NY cotton market seems to be ready for a bounce
NY futures followed the same pattern as last week, with July dropping 1149 points to close at 167.51 cents, while December was down just 31 points to close at 132.14 cents.
Since the cash market has been declining for several weeks in a row now, it was just a matter of time until the futures market would begin to crack as well. Over the last ten sessions the July contract has fallen by more than 30 cents or about 15 percent, after the breach of important technical support (50-day moving average and long-term uptrend line) prompted widespread liquidation.
While open interest was holding up fairly well until last week, it dropped by a hefty 31'000 contracts over the past five sessions and stood at just 166'731 contracts as of this morning, the lowest it has been since July 28 last year. The market seemed to finally give up on the idea that a short squeeze in the May contract would propel values significantly higher.
However, the short-squeeze still took place, but it played out via a record inversion in the May/July spread instead of a directional move. Open interest in the May contract was still stubbornly high at 15'503 contracts at the beginning of session, which was the last before First Notice Day on April 25th. Shorts continued to scramble out of their positions by rolling into July, pushing the inversion out to over 1900 points by the close.

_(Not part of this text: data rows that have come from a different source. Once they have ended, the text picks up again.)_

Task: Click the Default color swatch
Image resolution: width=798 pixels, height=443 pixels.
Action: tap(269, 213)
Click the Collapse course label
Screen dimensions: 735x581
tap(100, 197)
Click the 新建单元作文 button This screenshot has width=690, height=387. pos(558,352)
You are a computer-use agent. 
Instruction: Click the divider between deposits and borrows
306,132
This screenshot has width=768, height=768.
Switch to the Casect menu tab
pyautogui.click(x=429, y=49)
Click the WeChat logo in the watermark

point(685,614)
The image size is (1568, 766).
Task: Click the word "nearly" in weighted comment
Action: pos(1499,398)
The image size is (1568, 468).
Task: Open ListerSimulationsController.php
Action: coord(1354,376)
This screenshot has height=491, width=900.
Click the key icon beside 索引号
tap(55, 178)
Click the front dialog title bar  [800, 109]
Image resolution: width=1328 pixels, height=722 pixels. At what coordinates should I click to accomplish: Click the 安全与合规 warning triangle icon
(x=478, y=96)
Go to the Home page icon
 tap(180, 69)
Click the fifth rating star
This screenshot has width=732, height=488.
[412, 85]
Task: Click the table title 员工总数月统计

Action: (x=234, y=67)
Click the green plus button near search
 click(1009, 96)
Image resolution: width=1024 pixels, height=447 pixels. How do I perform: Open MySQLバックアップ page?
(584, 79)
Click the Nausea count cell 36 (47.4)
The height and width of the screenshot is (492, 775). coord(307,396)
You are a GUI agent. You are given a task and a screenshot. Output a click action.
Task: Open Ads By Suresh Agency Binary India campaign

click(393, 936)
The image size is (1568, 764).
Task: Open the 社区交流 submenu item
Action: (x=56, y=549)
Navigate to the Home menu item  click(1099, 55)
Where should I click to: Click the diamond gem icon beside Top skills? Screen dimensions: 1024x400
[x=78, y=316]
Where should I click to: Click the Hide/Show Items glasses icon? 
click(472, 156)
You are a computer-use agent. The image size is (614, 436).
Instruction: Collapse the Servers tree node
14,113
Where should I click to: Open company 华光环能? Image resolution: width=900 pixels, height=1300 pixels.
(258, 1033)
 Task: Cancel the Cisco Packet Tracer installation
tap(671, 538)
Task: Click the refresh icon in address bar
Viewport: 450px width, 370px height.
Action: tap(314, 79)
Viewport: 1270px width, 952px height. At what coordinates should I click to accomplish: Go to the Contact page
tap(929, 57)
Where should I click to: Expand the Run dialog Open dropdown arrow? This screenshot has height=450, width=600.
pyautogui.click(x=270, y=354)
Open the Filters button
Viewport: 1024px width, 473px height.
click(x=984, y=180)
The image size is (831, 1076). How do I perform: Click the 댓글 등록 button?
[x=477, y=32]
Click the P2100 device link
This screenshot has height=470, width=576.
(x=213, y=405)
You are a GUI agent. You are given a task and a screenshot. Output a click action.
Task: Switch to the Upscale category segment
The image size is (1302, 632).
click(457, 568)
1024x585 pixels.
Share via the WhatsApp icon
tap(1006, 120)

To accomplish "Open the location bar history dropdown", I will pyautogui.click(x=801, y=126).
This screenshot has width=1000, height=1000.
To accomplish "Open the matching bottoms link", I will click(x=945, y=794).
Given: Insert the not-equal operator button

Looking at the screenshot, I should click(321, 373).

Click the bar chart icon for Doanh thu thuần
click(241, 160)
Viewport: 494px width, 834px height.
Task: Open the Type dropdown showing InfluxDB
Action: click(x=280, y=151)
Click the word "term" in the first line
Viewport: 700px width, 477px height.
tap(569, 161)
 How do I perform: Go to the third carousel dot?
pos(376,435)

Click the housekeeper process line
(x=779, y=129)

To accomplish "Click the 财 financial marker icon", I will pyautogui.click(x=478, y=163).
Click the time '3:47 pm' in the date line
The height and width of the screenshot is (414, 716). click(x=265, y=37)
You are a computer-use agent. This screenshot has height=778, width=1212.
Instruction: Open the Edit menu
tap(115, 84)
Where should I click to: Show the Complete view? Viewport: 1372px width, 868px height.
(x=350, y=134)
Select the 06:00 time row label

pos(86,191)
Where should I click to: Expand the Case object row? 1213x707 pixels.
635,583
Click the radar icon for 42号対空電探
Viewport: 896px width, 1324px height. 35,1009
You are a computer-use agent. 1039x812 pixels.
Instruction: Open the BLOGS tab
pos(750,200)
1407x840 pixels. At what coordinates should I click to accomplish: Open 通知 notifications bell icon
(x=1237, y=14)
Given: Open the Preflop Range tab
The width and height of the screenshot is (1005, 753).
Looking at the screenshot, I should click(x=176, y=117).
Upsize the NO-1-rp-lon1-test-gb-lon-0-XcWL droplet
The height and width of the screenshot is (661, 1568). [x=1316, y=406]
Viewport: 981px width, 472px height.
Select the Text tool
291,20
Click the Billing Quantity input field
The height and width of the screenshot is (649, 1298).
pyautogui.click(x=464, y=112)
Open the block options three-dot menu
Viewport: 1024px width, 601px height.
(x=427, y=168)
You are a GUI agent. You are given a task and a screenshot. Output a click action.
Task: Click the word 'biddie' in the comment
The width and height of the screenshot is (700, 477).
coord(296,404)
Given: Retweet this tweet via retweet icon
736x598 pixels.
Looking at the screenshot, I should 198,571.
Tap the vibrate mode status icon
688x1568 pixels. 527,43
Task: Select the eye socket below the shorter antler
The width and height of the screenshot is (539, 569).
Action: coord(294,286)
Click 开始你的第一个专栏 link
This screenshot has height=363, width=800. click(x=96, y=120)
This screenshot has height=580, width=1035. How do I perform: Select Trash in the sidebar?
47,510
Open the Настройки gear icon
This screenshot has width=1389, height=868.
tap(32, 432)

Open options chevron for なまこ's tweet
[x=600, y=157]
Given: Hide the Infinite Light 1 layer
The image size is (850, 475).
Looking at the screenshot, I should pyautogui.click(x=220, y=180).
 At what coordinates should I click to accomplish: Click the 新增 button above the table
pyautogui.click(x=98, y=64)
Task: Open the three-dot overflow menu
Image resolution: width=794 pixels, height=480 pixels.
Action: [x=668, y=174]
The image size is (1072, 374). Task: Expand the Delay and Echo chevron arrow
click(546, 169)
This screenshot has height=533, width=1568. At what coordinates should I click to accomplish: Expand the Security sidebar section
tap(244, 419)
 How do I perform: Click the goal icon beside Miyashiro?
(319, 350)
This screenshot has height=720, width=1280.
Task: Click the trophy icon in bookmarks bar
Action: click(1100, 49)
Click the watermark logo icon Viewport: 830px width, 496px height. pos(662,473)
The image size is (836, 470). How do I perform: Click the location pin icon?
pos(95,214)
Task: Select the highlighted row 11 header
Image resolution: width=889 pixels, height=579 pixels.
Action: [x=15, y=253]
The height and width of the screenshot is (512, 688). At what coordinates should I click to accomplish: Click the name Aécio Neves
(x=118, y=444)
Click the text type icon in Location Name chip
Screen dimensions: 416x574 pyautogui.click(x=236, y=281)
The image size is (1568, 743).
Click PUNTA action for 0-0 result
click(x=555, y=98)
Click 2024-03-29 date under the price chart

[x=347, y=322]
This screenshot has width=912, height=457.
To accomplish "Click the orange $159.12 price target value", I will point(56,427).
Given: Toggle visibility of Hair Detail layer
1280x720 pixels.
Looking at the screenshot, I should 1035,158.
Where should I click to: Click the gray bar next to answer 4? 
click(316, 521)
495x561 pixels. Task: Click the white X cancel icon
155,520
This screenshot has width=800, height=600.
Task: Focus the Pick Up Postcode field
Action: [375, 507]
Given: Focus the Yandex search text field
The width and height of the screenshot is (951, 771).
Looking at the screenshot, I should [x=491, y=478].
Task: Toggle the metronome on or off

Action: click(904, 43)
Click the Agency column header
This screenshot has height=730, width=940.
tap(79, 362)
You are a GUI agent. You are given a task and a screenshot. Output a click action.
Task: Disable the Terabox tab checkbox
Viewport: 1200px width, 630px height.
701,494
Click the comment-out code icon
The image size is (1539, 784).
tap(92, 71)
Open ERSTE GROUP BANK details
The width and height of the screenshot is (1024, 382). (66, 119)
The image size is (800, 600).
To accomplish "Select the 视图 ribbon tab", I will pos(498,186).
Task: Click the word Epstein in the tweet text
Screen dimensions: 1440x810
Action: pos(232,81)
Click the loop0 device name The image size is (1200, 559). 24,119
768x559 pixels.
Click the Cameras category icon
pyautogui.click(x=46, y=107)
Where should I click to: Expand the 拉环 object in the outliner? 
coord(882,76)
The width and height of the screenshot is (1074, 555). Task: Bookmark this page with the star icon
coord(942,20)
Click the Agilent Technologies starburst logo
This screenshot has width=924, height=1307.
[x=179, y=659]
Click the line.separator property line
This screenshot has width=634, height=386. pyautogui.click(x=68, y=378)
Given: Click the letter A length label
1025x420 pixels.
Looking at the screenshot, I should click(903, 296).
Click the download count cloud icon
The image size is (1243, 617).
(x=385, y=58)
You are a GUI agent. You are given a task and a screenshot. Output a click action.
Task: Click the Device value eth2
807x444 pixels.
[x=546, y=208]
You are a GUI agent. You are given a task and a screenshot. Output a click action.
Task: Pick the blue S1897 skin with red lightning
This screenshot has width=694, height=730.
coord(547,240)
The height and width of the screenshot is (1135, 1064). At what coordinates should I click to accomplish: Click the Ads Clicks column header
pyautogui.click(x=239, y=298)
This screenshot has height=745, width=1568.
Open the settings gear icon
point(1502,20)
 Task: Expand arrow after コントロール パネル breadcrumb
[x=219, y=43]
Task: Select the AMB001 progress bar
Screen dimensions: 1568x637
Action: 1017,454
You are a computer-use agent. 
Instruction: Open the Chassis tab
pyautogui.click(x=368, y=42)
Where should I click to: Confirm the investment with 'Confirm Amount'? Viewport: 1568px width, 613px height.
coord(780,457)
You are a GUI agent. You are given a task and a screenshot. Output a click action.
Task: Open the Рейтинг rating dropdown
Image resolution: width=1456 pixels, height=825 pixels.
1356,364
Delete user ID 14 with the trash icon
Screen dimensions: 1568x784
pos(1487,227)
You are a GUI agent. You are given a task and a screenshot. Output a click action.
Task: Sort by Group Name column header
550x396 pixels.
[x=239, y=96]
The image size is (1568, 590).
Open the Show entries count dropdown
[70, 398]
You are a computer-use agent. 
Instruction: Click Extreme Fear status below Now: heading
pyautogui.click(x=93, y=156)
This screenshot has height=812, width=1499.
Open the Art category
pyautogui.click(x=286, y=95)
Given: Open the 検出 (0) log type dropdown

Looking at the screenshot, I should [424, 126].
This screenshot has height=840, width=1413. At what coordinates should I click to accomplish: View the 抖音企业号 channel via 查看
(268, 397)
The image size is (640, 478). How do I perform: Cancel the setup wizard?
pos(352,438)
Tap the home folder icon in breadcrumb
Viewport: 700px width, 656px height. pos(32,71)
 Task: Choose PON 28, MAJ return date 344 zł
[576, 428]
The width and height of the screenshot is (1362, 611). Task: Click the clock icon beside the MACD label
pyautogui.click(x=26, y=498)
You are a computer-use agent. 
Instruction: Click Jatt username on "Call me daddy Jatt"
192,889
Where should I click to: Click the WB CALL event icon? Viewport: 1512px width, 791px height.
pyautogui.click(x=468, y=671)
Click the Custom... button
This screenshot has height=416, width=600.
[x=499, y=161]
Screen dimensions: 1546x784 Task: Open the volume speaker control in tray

After the close we learned that only 13 notices (1'300 bales) were issued for Monday, with all of them being stopped by Allenberg. This indicates that Allenberg owns all of the remaining open longs in May and this could spell trouble for whoever remains short at this point. Not only does Allenberg already own part of the existing certified stock, but they apparently have an appetite for more. The fact that there seems to be a strong taker should be supportive for the market when it resumes trading next week.
The market seems to be ready for a bounce, not only because of what is happening with notices, but because we feel that the selling has run its course for now. July, which is now the lead contract, had to endure a lot of pressure over the last couple of weeks. Not only was there selling from shorts spreading out of May into July, but there was also options related selling as owners of cash cotton were seeking protection via bearish strategies and then there was plenty of long liquidation based on technical weakness.
According to the latest CFTC report of April 12, which is already a bit dated, index funds owned 56% of the net long in futures and options, with all remaining speculators owning 44%. The trade was on the other side holding the net short position. Since index funds will have to sit tight until the next rolling period at the end of May and speculators just reduced their net long position considerably after sell stops were triggered, we don't expect a lot more selling at this point. On the other hand the trade may start covering shorts more aggressively now that the market has given them a 30 cents break in a matter of just two weeks. After all, there were still about 2.9 million bales of fixations open in July as of last Friday.